Data items:
----

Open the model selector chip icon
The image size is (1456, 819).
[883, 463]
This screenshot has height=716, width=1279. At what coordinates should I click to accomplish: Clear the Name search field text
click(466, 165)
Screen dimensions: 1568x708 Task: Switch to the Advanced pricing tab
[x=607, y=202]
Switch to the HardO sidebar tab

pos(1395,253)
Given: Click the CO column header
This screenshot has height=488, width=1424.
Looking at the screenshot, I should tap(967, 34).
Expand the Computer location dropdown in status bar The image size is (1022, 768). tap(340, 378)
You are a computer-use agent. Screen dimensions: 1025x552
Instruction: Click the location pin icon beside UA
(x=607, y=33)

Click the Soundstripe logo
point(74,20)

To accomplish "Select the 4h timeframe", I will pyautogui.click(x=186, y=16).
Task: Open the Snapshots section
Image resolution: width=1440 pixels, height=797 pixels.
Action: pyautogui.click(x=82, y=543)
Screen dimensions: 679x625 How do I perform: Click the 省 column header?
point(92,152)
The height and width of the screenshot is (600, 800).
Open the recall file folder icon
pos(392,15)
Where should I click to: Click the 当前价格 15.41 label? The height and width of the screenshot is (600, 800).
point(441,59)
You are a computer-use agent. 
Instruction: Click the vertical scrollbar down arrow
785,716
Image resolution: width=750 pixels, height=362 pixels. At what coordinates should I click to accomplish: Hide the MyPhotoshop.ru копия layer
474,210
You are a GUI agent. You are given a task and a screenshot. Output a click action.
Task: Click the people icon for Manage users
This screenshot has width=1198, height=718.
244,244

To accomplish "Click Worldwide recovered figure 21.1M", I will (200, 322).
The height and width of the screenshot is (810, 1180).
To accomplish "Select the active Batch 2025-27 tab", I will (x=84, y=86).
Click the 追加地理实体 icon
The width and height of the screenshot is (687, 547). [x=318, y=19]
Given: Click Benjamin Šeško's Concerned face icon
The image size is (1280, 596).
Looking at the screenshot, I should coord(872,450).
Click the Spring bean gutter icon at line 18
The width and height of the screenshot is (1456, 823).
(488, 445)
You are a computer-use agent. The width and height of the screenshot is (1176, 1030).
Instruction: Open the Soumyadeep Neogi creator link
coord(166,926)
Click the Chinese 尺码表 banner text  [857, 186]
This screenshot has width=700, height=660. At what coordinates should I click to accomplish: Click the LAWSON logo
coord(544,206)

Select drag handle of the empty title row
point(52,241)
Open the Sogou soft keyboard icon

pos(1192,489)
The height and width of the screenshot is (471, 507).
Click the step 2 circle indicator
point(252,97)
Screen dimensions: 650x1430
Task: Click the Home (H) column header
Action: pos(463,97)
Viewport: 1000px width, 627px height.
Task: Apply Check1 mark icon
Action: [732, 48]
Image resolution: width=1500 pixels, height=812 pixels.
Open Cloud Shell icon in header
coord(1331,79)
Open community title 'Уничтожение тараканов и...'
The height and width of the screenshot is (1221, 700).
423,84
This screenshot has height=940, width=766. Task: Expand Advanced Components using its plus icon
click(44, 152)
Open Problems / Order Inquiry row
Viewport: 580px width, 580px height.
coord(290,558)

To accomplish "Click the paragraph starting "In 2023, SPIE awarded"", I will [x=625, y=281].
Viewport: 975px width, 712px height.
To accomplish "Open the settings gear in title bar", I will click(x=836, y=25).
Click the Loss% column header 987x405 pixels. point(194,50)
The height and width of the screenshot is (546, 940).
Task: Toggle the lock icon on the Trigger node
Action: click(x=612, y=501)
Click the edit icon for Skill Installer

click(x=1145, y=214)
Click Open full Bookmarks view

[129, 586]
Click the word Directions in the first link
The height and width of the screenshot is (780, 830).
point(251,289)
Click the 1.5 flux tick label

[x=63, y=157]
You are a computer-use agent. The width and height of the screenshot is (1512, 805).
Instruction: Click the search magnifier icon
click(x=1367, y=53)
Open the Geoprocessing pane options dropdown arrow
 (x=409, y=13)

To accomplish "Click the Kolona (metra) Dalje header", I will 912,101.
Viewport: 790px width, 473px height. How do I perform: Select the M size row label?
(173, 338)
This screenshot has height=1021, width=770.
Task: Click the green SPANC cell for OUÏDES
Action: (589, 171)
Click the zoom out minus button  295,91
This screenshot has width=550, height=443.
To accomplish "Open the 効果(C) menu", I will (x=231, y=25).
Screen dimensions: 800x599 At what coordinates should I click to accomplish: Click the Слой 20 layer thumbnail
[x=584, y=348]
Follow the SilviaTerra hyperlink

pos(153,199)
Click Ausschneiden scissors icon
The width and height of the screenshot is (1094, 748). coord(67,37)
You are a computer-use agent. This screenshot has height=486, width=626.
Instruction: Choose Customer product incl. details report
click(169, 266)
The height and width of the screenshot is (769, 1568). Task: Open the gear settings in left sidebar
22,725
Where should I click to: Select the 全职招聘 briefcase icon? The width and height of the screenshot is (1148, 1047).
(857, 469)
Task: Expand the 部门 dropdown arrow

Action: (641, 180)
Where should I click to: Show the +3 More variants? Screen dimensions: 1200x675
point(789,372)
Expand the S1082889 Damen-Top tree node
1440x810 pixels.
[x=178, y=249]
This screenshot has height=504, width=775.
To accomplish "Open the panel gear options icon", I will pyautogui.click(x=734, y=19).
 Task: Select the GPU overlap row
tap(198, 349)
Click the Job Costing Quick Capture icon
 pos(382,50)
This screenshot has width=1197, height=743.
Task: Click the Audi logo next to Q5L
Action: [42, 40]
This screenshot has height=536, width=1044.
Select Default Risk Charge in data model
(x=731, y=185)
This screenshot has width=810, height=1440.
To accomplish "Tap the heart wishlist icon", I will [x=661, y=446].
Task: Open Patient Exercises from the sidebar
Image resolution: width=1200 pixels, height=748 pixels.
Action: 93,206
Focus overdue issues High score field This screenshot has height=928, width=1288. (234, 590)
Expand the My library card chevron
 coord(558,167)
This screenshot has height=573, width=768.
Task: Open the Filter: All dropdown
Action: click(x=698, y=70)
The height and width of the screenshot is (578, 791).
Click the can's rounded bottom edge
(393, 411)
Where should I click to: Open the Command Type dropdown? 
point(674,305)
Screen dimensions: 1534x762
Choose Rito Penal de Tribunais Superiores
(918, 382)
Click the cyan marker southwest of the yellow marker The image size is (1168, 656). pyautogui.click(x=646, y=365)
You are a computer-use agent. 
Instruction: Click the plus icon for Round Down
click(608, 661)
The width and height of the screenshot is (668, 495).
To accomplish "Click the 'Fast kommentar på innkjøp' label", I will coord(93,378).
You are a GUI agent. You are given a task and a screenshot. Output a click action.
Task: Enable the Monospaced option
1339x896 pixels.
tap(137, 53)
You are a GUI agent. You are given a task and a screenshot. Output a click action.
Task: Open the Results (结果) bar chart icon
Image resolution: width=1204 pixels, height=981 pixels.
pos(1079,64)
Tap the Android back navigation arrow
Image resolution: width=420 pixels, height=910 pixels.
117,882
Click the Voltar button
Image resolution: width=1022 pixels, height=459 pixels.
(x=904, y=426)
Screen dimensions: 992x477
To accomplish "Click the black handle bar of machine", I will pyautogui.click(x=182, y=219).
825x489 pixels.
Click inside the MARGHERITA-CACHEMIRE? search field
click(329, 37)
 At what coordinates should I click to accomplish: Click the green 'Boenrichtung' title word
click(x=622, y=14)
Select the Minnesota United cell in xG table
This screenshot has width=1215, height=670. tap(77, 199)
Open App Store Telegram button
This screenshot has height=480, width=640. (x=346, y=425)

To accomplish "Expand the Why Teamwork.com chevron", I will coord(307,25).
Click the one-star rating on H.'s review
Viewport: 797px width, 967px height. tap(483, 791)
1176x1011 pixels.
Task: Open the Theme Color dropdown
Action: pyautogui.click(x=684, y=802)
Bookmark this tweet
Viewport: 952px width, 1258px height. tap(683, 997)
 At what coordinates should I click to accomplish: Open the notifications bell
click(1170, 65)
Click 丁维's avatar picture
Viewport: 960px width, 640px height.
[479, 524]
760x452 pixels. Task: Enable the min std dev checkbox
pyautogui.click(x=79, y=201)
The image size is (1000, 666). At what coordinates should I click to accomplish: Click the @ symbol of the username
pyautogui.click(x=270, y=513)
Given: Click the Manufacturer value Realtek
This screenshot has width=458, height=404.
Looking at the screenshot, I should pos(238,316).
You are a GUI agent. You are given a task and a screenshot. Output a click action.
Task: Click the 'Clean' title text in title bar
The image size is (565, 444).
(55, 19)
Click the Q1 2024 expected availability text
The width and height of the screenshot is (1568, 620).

----

=== WORK TASK ===
Take the line that contains "At what coordinates should I click to accomplish: Open" and each line after it down to the last of the records, and retype them exactly; add nothing else.

=== EXPECTED ANSWER ===
 At what coordinates should I click to accomplish: Open the notifications bell
click(1170, 65)
Click 丁维's avatar picture
Viewport: 960px width, 640px height.
[479, 524]
760x452 pixels. Task: Enable the min std dev checkbox
pyautogui.click(x=79, y=201)
The image size is (1000, 666). At what coordinates should I click to accomplish: Click the @ symbol of the username
pyautogui.click(x=270, y=513)
Given: Click the Manufacturer value Realtek
This screenshot has width=458, height=404.
Looking at the screenshot, I should pos(238,316).
You are a GUI agent. You are given a task and a screenshot. Output a click action.
Task: Click the 'Clean' title text in title bar
The image size is (565, 444).
(55, 19)
Click the Q1 2024 expected availability text
The width and height of the screenshot is (1568, 620).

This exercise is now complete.